__About this exercise__.
In the material below, how many lines contain the word "filter"? The reply must be that number alone.

__Entries supplied__.
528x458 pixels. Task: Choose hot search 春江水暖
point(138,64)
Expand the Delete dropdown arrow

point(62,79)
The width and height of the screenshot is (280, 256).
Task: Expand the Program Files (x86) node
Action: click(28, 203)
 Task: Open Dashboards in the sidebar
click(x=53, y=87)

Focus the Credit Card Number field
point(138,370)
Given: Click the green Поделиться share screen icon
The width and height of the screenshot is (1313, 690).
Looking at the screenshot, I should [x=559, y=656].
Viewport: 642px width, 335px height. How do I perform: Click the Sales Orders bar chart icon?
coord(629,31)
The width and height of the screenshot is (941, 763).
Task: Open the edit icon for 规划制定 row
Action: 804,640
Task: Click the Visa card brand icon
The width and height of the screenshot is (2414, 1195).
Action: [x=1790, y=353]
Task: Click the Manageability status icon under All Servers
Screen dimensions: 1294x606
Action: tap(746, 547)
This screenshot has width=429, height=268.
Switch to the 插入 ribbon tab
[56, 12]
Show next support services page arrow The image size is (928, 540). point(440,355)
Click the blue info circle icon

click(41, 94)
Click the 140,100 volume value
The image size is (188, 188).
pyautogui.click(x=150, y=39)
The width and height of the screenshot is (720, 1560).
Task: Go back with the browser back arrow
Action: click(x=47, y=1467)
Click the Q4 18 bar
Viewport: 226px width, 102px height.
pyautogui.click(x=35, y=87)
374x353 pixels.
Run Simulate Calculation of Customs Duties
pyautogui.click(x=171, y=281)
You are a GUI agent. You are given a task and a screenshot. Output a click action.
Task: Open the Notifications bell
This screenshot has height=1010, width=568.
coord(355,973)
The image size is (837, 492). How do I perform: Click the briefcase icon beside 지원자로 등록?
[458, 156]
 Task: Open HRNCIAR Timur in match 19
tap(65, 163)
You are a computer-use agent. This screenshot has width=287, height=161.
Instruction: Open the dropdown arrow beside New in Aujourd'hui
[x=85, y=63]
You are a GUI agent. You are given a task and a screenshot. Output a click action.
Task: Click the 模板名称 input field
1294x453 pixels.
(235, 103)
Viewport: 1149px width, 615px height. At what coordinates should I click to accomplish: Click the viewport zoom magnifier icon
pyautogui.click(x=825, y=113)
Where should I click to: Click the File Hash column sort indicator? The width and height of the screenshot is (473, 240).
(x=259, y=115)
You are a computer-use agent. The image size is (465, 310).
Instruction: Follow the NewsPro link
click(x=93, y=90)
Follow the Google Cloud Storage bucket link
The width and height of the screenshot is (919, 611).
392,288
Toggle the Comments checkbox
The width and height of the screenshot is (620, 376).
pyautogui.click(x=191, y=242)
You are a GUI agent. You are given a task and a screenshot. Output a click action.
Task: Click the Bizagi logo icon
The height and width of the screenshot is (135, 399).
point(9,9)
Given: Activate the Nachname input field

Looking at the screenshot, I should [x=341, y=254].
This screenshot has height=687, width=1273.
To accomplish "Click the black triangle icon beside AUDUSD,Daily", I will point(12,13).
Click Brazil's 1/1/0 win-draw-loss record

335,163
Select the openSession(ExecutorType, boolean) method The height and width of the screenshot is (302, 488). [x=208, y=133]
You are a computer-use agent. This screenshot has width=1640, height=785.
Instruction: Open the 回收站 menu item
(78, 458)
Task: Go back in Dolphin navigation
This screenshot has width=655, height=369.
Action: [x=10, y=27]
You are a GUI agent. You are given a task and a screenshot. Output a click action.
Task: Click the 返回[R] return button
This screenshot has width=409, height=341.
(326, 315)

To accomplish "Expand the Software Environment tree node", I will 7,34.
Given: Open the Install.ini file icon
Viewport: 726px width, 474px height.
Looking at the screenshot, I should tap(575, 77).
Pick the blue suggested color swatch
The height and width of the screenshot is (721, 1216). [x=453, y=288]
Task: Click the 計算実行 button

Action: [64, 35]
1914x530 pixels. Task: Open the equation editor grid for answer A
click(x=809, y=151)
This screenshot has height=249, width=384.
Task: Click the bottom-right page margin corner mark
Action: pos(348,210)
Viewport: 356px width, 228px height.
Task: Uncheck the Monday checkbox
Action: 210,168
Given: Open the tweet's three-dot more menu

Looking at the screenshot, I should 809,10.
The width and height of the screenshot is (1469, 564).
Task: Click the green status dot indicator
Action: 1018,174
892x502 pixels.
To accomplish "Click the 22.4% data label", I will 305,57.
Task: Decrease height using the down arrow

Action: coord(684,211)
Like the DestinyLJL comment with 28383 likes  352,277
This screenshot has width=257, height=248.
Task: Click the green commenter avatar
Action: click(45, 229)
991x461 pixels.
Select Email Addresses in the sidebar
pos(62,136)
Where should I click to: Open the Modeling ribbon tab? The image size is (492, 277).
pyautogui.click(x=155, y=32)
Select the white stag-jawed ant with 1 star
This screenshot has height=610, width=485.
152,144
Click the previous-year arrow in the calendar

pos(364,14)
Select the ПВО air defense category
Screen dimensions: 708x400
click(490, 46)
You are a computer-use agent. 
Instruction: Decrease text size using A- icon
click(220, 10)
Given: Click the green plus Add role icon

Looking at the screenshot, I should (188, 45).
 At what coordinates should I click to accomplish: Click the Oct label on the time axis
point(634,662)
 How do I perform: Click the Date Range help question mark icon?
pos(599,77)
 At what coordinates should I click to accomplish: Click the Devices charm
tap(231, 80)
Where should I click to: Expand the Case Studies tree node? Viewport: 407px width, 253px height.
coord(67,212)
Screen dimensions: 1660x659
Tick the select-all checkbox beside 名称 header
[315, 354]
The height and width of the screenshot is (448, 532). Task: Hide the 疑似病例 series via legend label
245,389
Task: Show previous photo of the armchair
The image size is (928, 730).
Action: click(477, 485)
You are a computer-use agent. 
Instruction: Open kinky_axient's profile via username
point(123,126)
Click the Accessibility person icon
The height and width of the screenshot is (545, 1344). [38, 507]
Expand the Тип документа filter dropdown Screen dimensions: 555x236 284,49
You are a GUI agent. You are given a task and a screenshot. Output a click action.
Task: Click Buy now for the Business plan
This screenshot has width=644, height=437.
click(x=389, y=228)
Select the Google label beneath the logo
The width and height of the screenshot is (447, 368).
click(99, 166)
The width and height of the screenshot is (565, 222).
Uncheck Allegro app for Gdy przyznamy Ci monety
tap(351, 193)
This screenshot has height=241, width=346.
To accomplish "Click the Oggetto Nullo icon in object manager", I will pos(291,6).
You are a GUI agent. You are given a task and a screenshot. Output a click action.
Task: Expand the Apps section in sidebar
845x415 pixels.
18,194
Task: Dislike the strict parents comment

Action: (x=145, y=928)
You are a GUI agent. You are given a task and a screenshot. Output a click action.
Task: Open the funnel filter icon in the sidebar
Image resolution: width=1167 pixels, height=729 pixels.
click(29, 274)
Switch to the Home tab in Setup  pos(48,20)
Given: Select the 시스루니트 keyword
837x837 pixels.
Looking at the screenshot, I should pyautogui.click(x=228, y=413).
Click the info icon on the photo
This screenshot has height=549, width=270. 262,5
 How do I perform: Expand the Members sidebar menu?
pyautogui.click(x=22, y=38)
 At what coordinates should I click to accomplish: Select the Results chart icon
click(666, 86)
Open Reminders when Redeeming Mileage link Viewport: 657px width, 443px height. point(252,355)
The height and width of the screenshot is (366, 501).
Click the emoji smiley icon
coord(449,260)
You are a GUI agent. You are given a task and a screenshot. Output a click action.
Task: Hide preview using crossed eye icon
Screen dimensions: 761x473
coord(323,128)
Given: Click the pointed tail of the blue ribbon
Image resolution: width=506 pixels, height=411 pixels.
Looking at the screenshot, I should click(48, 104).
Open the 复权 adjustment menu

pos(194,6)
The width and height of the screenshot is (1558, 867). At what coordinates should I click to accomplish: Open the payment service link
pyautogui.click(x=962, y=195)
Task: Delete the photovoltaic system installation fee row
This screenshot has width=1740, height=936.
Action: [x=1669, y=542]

__Solved problem__.
2